Brief:
Output the lines beginning with the line that contains "Task: Click the Data" and running through the line that contains "Action: pos(145,22)", including both, with no changes. Omit the pictures from your output.

Input for this task:
=====

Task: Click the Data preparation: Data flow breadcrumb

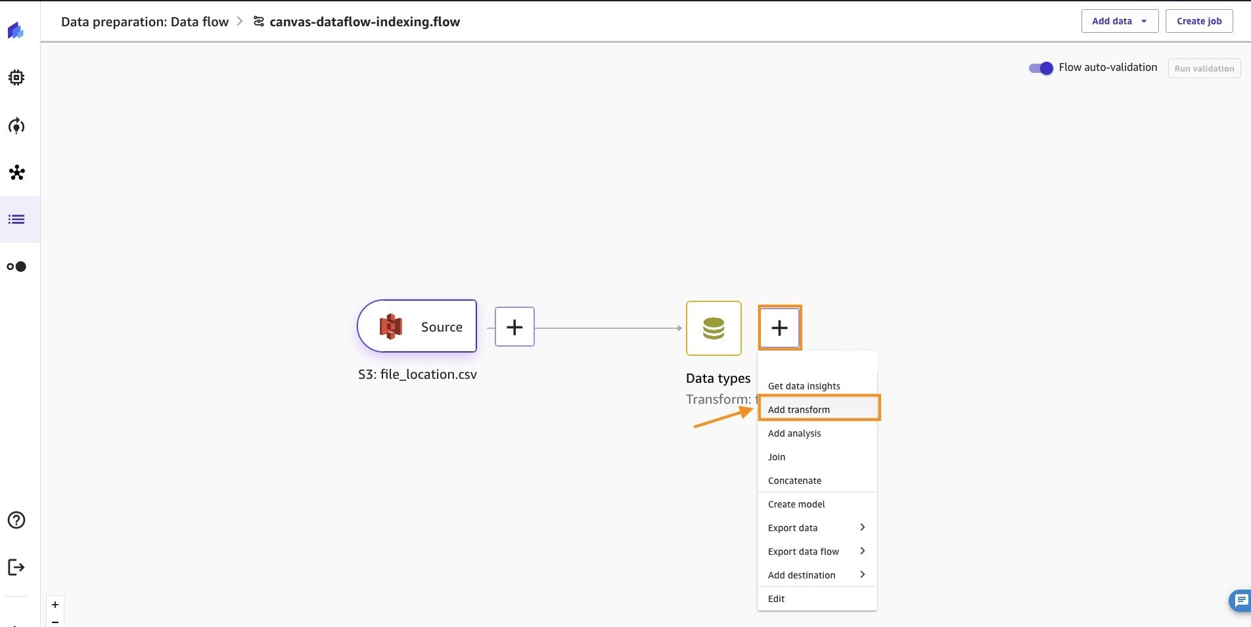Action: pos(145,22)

=====

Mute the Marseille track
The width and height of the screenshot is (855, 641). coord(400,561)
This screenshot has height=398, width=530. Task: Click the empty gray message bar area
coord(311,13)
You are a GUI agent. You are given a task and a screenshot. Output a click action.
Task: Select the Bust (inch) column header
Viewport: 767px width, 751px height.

=====

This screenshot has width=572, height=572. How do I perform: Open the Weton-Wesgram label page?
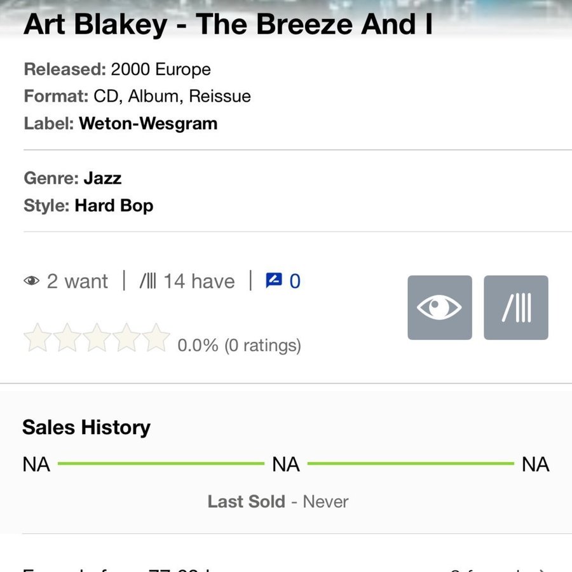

=====

Result of this task:
Task: Click the Data preparation: Data flow breadcrumb

Action: pos(145,22)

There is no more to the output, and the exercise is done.